Quanto custa uma idéia?
por Mariana Fontenelle - 21/03/2007As palestras do evento Alternativa 2007 pelo visto renderam muito assunto e também uma profunda discussão de mesa de bar. Tudo começou com uma pergunta (já muito freqüente nos nossos questionamentos do dia-a-dia) ao palestrante Gustavo Fortes da Agência Espalhe: como o mercado poderá remunerar campanhas desenvolvidas especificamente para internet considerando que a maioria delas tem como característica marcante o baixo custo de desenvolvimento e veiculação? Não parece nada razoável seguir a linha das mídias convencionais que remuneram em percentual (normalmente 20%) do custo de veiculação. Quanto custa uma boa idéia?
Minha visão de administradora me força a olhar o lado prático da questão. Se temos um novo meio de comunicação que gera novas possibilidades de abordagem e que ainda por cima traz economia considerável e um resultado muitas vezes mais eficaz, acredito que temos ferramentas suficientes para propor uma remuneração alternativa.
Acontece que, como toda novidade em um mercado pouco ousado e conservador como o cearense, todo cuidado é pouco nessa hora. Como disse o Gustavo, para a Espalhe há 4 anos atrás não foi muito fácil impor um valor justo para o novo produto que estavam oferecendo (marketing de guerrilha) que prometia ser revolucionário e barato. Os primeiros clientes tiveram que arriscar e com o passar do tempo foram ganhando a credibilidade do mercado até se tornarem o que são hoje.
Acredito que com a internet será semelhante. E acho ainda que o Ceará está hoje, em termos de aceitação de investimentos web, no mesmo estágio que a Espalhe encontrou-se no comecinho. Ou seja, temos muito chão pela frente em busca de educar e desenvolver o mercado de internet para que não sejamos mais vistos como “meninos que mexem em computadores” e a comunicação na web não seja resumida apenas em sites institucionais e “viraizinhos no Youtube”. É só uma questão de paciência! Eles vão aprender a confiar em nós com nossos acertos.

21/03/2007 • 8:42
Me peguei pensando demais nesse post e com muitas questões na cabeça. Lembro que quando fiz a pergunta ao Gustavo (é, a culpa é minha), esperava com fé que ele falasse algo do tipo: “eis que revelo o segredo… a solução é…” e me desse de volta o meu sono tranquilo.
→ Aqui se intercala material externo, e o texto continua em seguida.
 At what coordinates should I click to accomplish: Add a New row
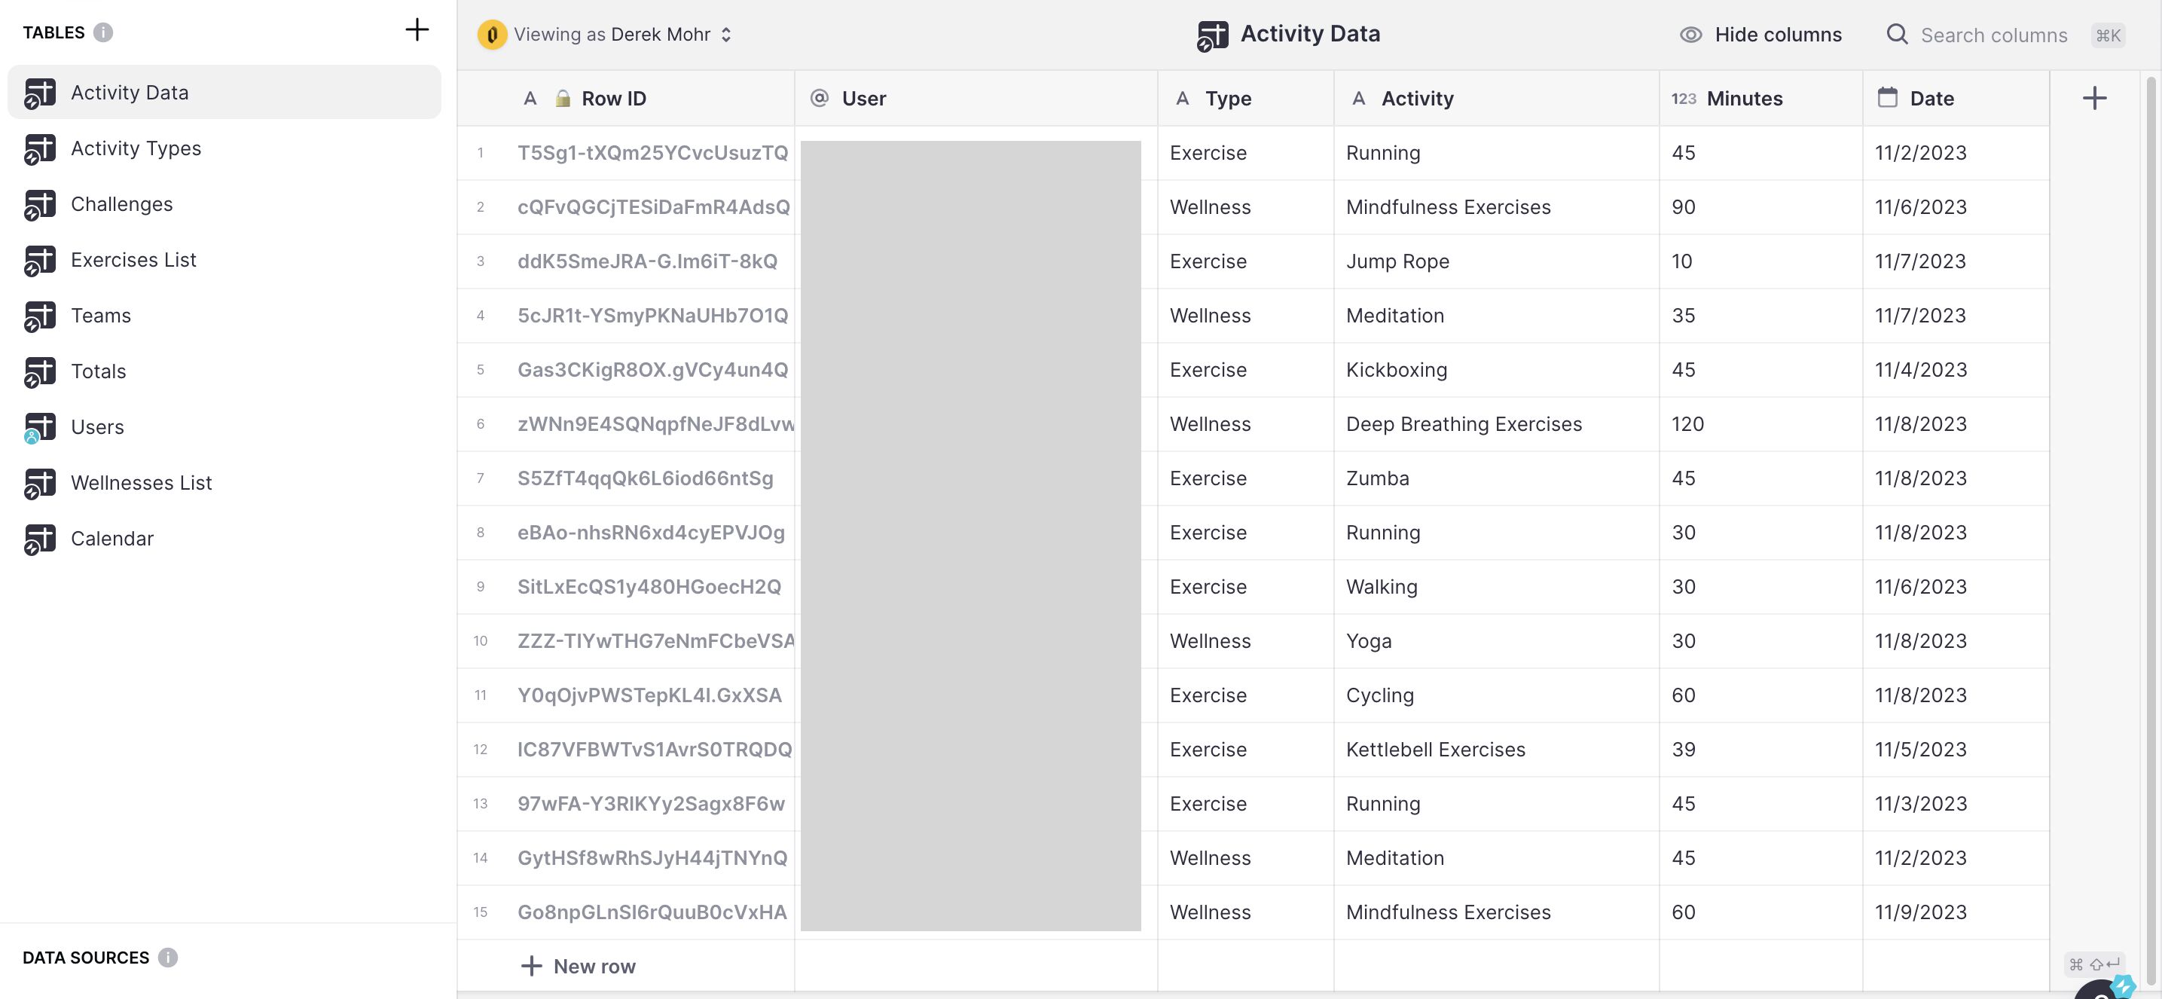click(x=578, y=966)
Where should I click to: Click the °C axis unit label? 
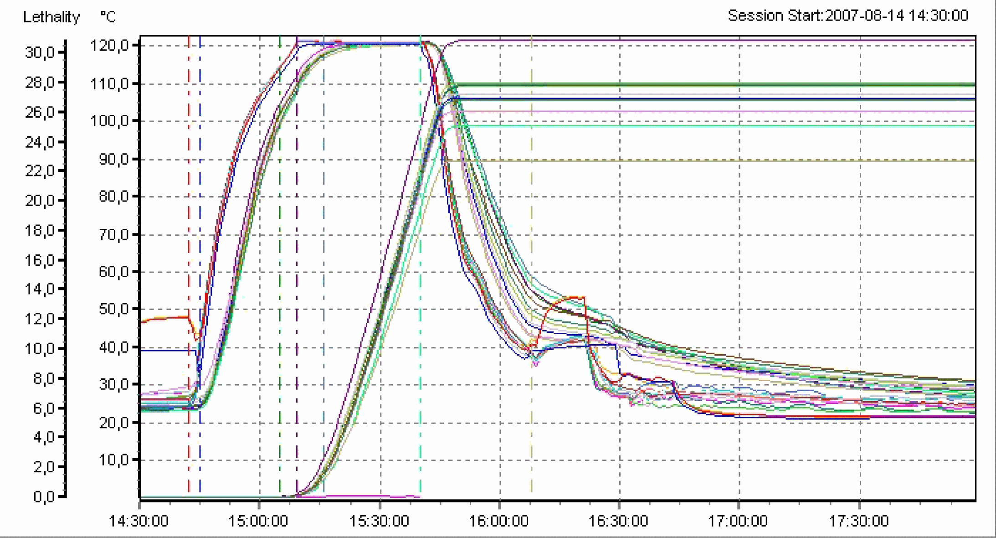(x=108, y=17)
Cheguei a pegar caneta e papel pra não perder nenhuma vírgula. Me desapontei. Aí veio a Mari com a sua visão de administradora me fez enxergar que é isso mesmo… c’est la vie, continuaremos batalhando e mostrando com resultado a resposta a uma pergunta tão subjetiva e difícil de responder. As oportunidades trarão a solução.
E outra coisa…. tirando quem já está muito acostumado não deve ser tão difícil convencer um cliente que não é nada vantajoso pra ele me pagar com base no que eu faço ele gastar.